Since Truss and her former chancellor Kwasi Kwarteng decided to launch £45bn of unfunded tax cuts in a bid to boost economic growth, gilt yields have shot higher.
Rates on the 30-year gilt briefly hit their highest level in over 20 years after the mini-budget on 23 September.
Steep upward moves on Britain’s debt markets pushed yields above equivalent instruments distributed by the Italian and Greek governments.
But, investors have been shored up by Hunt trying to plug a more than £70bn hole in the public finances by reversing nearly all of Truss’s tax plans.
Rates on the 10-year gilt hit 3.98 per cent today, a shade lower than the return on the 10-year US treasury, around 70 basis points lower than the Italian equivalent and a whole percentage point lower than the Greek 10-year bond.

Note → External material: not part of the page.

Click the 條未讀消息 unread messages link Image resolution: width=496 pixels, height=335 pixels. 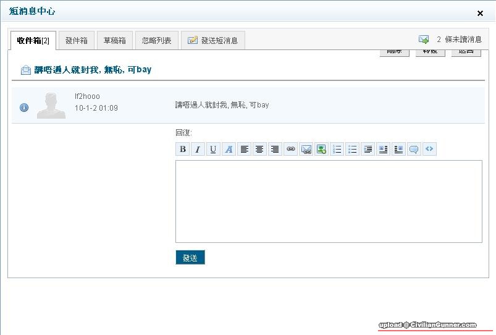coord(458,40)
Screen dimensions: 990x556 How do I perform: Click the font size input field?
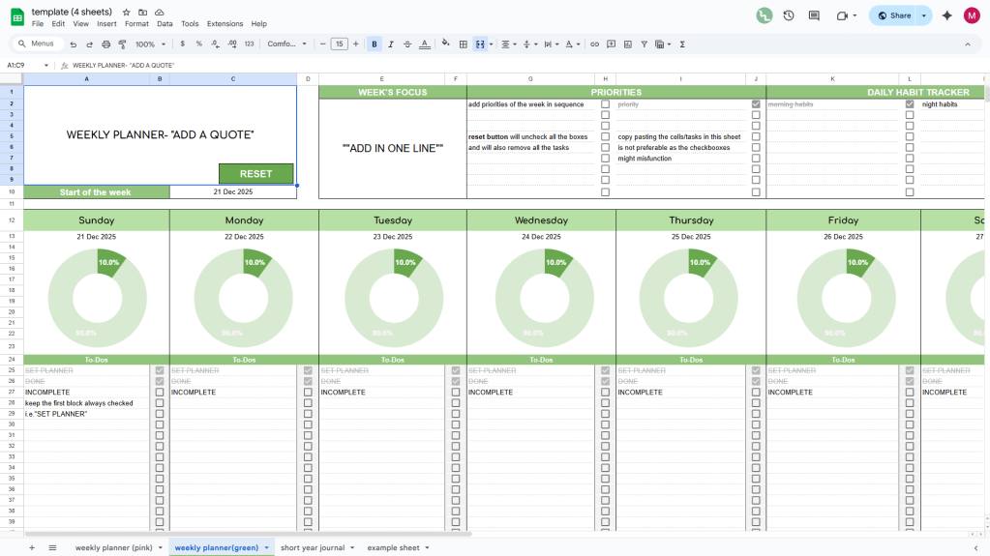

Yields on the 10-year gilt are also trading slightly lower than the US 10-year treasury.
Yield on 10-year gilt
Yields and prices move inversely.
Differences in yields between countries’ debt – or spreads – are seen by investors as a sign of the risk premium attached to an economy.
Traders were seemingly assigning a high risk premium to the UK economy after Truss launched the largest amount of tax cuts since the early 1970s.
She also decided to push ahead with the fiscal plans without an independent assessment from the Office for Budget Responsibility, adding to investors’ concerns about the direction of British government policy.
Debt yields have been soaring around the world this year, driven by historic high inflation forcing central banks to tighten monetary policy rapidly.
The US Federal Reserve has lifted borrowing costs 75 basis points three times in a row and is expected to do so again next month.
The Bank of England has hiked rates seven times in a row including two back-to-back 50 basis point rises.
Investors think governor Andrew Bailey and co could sign off a 100 basis point rise on 3 November.
The European Central Bank has also lifted rates steeply.
The pound, which tumbled to the lowest level on record against the US dollar after the mini-budget, has regained ground on the greenback in recent weeks.
It climbed over two per cent yesterday, but dropped around 0.15 per cent today.